The case of the Durham psychiatrist

During 1986, Reckitt and Colman undertook a clinical trial on a new antidepressant medicine, for which it required a number of consultant psychiatrist investigators. One such doctor, much respected in Durham, the city where he was employed as a hospital consultant, was Dr VA Siddiqui.6

This doctor presented all the data needed for the 15 patients he had entered into a clinical trial following a long session one Saturday afternoon when he had sat down and invented much of it. The record forms were all too neat, and were all submitted at the same time; this raised doubts in the mind of the CRA, and thence of the medical adviser, in charge of the trial. This doctor happened to be one of a number of consultants taking part in a pivotal study for a new tricyclic antidepressant - sadly, unbeknown to the CRA, he was involved in seven other trials at the same time, many of them potentially sharing the same patient population. The local ethics research committee had expressed mild surprise that he had submitted so many trial protocols for approval, but had never queried whether he could manage them all at the same time. His reputation in his home city was one of great dedication to duty.

When the data arrived, unexpectedly complete in view of the recruitment difficulties that the doctor had reported, the CRA went to great lengths to check the source data, and found considerable difficulty in doing so. For some reason, the doctor chose to refer his haematology and biochemistry specimens to two different laboratories - one in Durham and one in Bishop Auckland. Neither laboratory had any data at all for one patient, but both laboratories had some data for all the other patients, but not what the investigator had submitted to the company. When challenged by the medical adviser, he denied that he had fabricated any of the information, claiming that, under stress at the time, he had handed the management of this particular trial to his registrar. He could not remember her name, and she had now left. At this stage the Regional Health Authority was asked for its help - not to investigate a possible crime, because there was no evidence of harm to any patients - but to supply the name and new address of the registrar. She was written to by the company at this address, several hundred miles away, and in her reply she indignantly and forthrightly denied that she had had anything whatsoever to do with her previous consultant's research projects.

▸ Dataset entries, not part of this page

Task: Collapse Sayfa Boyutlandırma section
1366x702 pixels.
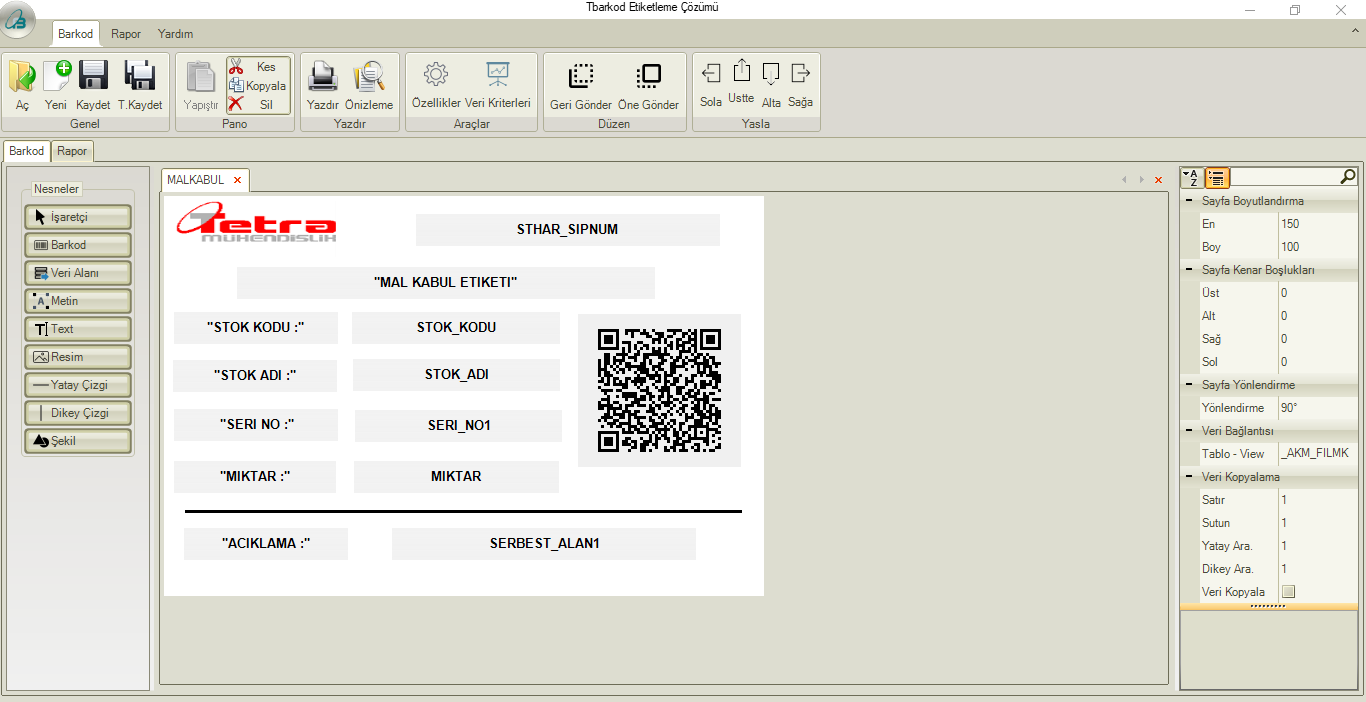Action: tap(1189, 201)
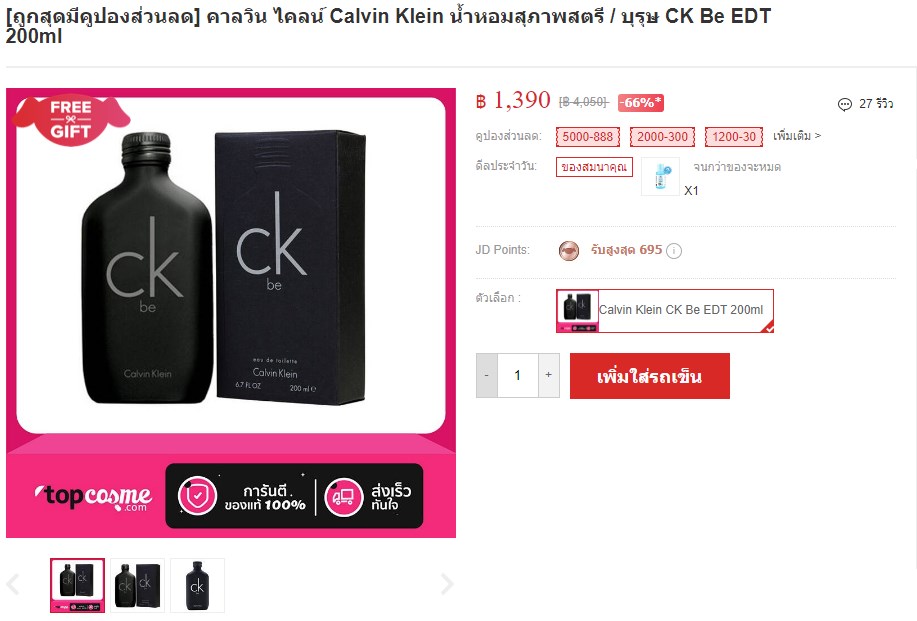Open the JD Points info icon
This screenshot has height=621, width=917.
674,251
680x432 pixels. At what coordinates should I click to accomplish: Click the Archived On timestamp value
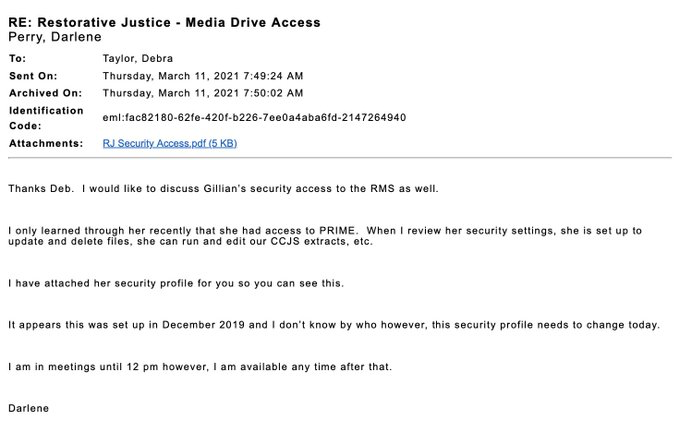tap(203, 93)
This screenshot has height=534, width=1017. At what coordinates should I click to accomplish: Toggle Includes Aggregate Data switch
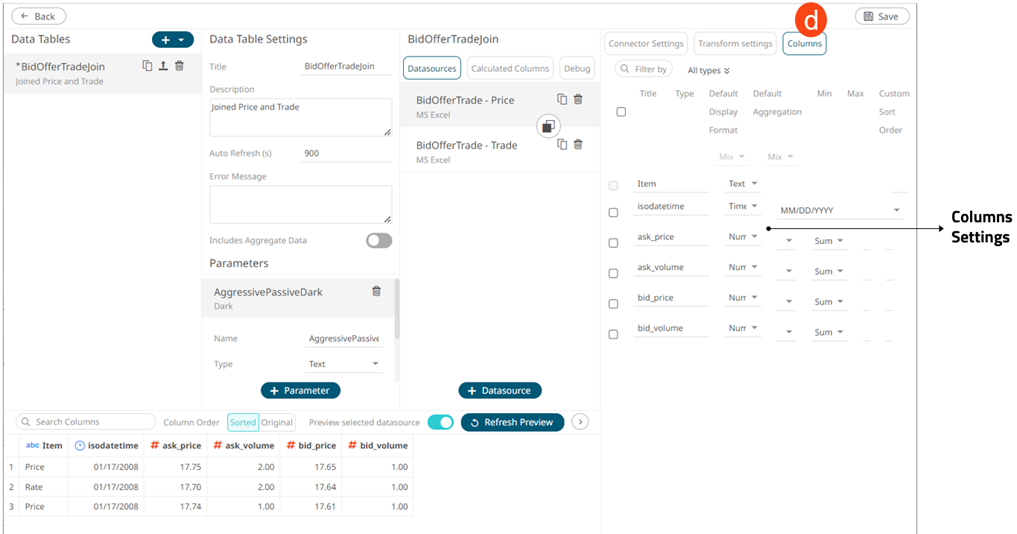point(379,241)
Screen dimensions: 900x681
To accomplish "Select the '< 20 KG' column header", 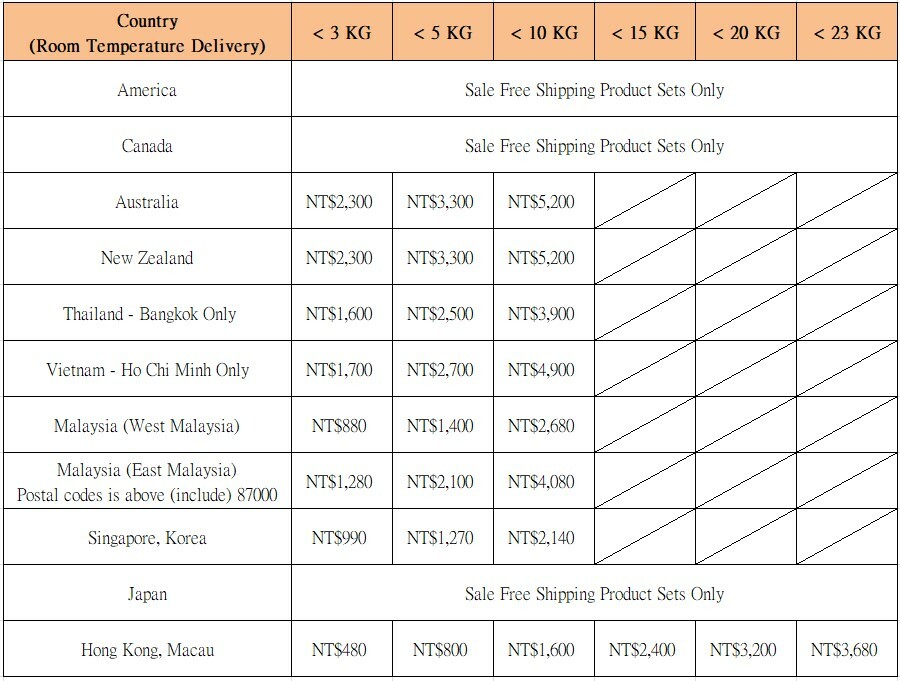I will point(745,33).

Because he had so many, she and her colleagues never had time to do anything other than look after all the NHS patients who, she implied, rather suffered from her erstwhile chief's involvement in other things.

The case was a strong one, and the ABPI assisted the member pharmaceutical company to bring the doctor's activities to the attention of the General Medical Council by means of a simple statutory declaration. The case was considered by the professional conduct committee. The doctor concerned was found guilty of serious professional misconduct, and his name was erased from the Medical Register.

The immediate aftermath was most unfortunate. Because there was no local mechanism for investigating this sort of misconduct, no one locally knew anything about it, and the doctor involved certainly did not talk about it. When the news broke that evening, the local paper carried banner headlines - and the local medical community was horrified and incredulous. How dare the ABPI and a pharmaceutical company do this to one of their highly respected colleagues? That was the last time they would have anything to do with that particular company, and they banned the company from access to the Postgraduate Medical Centre forthwith. Fortunately, the Regional Medical Officer and the Clinical Tutor agreed to a meeting with the ABPI, which was held on site in Durham, at which it was possible to relate the facts - specifically the iniquities of the doctor and the integrity of the GMC - to representatives of the local doctors. The status quo ante was restored as a result, but the immediate effect had been disastrous.

There is no doubt that this was a pivotal case. Despite the initial adverse response, on reflection it was appreciated that appropriate action had indeed been taken against a doctor who had fabricated data, falsified the results of a clinical trial, and exploited both his patients and the pharmaceutical company. It was realised that any pharmaceutical company that did not take action against a doctor committing fraud or research misconduct would itself be vulnerable; the media had praised the company for its action, once the facts were fully revealed, and could be expected to pillory a company that did not pursue a similar policy in similar circumstances.